Mike Konczal in Boston Review:
The workplace has been a central battleground in the debate over freedom. On the clock, bosses tell us how to act and what to do, even around basic bodily functions: workers can be told when they can use the bathroom. Bosses also exert a significant amount of control over our personal lives, dictating limits on speech and our political actions. Governments can imprison us for breaking their rules; bosses can fire us, depriving us of the basic resources we need to live. Unlike our democratic form of public government, the workplace subjects us to, in the words of philosopher Elizabeth Anderson, a kind of private government, with no presumption of fairness, accountability, or even regularity—a despotic state in miniature. Leaving our job is no check on this despotic tendency. People know this, which is why for centuries American workers have demanded more than the power to quit. As much as fair wages and safe working conditions, workers have also demanded safeguards over their time.
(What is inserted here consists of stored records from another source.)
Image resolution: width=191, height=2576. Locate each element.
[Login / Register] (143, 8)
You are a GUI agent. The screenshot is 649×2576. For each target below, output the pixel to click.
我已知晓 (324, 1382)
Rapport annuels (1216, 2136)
There have always been workers who demanded limits on working hours to accommodate everything else that they needed time for. They understood that if they didn’t have free time, they couldn’t have the kinds of relationships and commitments they needed to lead free and full lives. This is a story almost as old as the United States itself. In May 1835 a group of carpenters, masons, and stonecutters in Boston wrote and released the “Ten-Hour Circular,” a short document demanding a ten-hour workday. “The God of the Universe has given us time, health, and strength. We utterly deny the right of any man to dictate to us how much of it we shall sell.” The circular’s description of the system as “odious, cruel, unjust, and tyrannical” and of bosses forcing a worker “to exhaust his physical and mental powers by excessive toil, until he has no desire but to eat and sleep, and in many cases he has no power to do either” resonated with workers, especially those new to waged labor. Citizens left in a worn-out state of exhaustion could not be “friends to the country or the Rights of Man,” nor could they meet their “duties to perform as American Citizens and members of society.”